Top of READING TEXT

Judith Mary Ablett-Kerr (née Ablett; born ) is a criminal defence lawyer and King's Counsel in New Zealand.

== Early life and education ==
Ablett-Kerr was born in 1946 or 1947 in Wales and grew up there. Her mother Bessie died when she was eight, and her father Henry raised Ablett-Kerr and her brother. Her father was a lay Baptist preacher and a Conservative politician. Ablett-Kerr joined the Welsh Young Conservatives as a teenager and became the branch chair at the age of 15. She was also a national debating champion in her teenage years.

Ablett-Kerr studied law at the University of London and was admitted to the bar in Cardiff in 1970. She was the second female barrister in Wales.

== Career ==
Ablett-Kerr began her career as a Crown prosecutor in Wales. She emigrated to New Zealand and settled in Dunedin in 1981. She was admitted to the New Zealand bar in 1982. In April 1995, she was appointed a Queen's Counsel, becoming the third female and the first female criminal defence lawyer in New Zealand to be made a QC.

Ablett-Kerr has served as defence lawyer in a number of high-profile cases. In the mid-1990s she and Greg King successfully defended scientist Vicky Calder against charges of attempted murder. She worked for childcare worker Peter Ellis following his conviction in the Christchurch Civic Childcare Centre case, and defended Clayton Weatherston for the murder of Sophie Elliott.

Ablett-Kerr has defended a number of women in domestic violence cases, most notably Gay Oakes, who was convicted for burying her partner in their garden but released on parole in 2002.

In the 2002 Queen's Birthday and Golden Jubilee Honours, Ablett-Kerr was appointed an Officer of the New Zealand Order of Merit, for services to the legal profession.

Bottom of READING TEXT
Top of RECORDS

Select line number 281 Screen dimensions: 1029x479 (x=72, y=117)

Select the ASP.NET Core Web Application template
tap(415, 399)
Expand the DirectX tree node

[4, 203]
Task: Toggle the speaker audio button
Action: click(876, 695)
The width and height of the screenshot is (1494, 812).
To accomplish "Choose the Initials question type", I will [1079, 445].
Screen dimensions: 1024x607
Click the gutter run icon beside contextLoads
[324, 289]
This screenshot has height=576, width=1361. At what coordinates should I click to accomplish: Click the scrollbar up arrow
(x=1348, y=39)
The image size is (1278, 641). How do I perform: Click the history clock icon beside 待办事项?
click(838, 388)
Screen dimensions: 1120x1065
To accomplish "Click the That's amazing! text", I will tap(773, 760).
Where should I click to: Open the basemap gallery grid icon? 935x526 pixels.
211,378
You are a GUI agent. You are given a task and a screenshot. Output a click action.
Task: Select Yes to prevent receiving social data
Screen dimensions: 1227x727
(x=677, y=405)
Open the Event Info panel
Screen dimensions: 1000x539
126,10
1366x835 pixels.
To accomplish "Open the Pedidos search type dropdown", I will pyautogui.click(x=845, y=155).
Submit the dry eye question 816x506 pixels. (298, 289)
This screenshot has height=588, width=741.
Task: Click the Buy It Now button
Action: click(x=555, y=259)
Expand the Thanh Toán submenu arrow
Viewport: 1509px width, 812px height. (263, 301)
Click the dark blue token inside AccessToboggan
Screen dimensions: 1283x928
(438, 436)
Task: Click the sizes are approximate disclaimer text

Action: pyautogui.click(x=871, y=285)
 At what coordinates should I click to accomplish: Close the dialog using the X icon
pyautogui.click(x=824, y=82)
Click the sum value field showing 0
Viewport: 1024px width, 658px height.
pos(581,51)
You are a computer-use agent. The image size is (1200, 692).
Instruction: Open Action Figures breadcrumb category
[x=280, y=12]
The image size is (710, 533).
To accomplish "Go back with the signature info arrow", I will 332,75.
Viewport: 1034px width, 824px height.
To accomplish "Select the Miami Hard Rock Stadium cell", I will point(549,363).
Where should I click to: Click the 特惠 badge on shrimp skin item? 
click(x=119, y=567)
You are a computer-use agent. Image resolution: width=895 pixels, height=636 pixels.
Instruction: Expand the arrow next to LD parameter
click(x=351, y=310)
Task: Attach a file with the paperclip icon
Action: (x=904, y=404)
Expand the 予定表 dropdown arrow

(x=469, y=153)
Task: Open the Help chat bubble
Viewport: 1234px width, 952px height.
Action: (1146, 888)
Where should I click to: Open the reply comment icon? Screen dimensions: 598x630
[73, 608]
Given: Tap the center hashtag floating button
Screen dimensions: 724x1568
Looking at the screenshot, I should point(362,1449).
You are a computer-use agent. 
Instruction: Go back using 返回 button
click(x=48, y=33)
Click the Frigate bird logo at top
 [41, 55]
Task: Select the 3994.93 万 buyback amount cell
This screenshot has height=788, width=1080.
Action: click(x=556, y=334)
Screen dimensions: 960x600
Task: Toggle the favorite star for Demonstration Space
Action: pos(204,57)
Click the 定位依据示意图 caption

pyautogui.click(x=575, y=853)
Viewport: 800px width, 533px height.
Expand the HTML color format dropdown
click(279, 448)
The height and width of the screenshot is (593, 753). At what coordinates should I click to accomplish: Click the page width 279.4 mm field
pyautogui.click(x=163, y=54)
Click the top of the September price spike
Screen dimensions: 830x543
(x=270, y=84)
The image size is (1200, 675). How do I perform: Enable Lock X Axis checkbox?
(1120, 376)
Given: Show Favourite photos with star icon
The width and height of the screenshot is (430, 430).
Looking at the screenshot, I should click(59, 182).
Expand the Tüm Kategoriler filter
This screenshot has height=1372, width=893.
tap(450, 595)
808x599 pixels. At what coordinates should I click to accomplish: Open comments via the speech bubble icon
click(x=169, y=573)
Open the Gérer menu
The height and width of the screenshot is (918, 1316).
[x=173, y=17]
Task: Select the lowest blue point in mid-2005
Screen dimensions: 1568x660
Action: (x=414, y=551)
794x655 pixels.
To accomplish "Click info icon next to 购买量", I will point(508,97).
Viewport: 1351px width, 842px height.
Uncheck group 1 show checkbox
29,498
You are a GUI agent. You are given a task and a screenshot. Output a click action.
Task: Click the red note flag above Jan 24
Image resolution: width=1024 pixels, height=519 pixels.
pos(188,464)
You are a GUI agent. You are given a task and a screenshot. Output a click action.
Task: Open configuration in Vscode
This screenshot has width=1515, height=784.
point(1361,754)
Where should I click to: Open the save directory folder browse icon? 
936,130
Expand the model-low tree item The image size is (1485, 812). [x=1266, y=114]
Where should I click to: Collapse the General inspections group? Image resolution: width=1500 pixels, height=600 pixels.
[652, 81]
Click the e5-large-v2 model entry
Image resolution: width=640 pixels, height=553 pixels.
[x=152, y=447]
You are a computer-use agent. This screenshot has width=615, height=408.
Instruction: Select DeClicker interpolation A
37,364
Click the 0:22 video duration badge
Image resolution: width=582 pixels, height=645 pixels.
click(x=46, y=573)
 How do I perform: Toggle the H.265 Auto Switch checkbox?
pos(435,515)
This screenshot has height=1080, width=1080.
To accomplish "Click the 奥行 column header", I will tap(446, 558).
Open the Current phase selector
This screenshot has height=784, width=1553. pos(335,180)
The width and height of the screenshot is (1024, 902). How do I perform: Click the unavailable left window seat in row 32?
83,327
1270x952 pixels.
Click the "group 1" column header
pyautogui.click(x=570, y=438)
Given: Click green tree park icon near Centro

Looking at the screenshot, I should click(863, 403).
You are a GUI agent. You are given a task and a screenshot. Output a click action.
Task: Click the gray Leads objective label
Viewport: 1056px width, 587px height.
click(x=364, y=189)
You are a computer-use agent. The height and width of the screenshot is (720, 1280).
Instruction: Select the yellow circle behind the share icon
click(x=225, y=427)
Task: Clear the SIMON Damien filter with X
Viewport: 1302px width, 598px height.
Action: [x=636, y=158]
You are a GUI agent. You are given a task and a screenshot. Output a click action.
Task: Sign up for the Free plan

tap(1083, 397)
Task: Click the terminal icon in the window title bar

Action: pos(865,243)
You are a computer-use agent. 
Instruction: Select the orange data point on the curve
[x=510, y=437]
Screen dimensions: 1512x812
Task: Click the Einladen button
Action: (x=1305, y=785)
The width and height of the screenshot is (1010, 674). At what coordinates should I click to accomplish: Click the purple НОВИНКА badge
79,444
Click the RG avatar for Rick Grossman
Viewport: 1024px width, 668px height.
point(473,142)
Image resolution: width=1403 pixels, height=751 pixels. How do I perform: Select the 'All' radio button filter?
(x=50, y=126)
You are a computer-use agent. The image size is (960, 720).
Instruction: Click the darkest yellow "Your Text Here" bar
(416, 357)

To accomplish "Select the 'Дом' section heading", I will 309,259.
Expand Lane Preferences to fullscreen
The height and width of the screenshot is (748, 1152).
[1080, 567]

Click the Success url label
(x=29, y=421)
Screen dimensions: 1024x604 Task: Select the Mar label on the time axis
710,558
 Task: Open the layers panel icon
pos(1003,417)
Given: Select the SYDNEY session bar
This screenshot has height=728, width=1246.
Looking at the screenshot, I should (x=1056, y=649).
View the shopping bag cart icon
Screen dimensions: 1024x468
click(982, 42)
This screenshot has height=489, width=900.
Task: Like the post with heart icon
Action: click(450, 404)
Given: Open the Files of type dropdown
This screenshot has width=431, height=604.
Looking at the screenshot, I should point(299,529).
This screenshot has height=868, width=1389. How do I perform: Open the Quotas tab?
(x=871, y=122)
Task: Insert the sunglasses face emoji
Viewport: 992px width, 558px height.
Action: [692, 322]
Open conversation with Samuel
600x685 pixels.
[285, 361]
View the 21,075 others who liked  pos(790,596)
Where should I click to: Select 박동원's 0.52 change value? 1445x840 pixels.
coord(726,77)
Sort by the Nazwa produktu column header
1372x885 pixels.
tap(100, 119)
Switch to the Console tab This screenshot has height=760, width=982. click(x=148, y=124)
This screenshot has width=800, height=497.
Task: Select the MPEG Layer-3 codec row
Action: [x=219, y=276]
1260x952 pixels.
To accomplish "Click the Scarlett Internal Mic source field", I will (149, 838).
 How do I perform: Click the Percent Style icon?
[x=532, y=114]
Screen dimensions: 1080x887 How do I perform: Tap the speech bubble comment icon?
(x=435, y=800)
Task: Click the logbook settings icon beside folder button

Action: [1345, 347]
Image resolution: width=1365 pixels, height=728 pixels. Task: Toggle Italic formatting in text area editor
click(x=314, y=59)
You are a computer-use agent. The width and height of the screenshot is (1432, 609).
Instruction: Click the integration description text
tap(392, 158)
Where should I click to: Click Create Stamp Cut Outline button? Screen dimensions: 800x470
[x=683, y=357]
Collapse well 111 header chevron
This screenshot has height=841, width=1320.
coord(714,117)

Bottom of RECORDS

● PROBLEM TO SOLVE: Copy out everything from "Ablett-Kerr has defended" down to "parole in 2002." in the text about Judith Ablett-Kerr. These records have nothing to do with the text about Judith Ablett-Kerr.

● OUTPUT FOR THIS EXERCISE:
Ablett-Kerr has defended a number of women in domestic violence cases, most notably Gay Oakes, who was convicted for burying her partner in their garden but released on parole in 2002.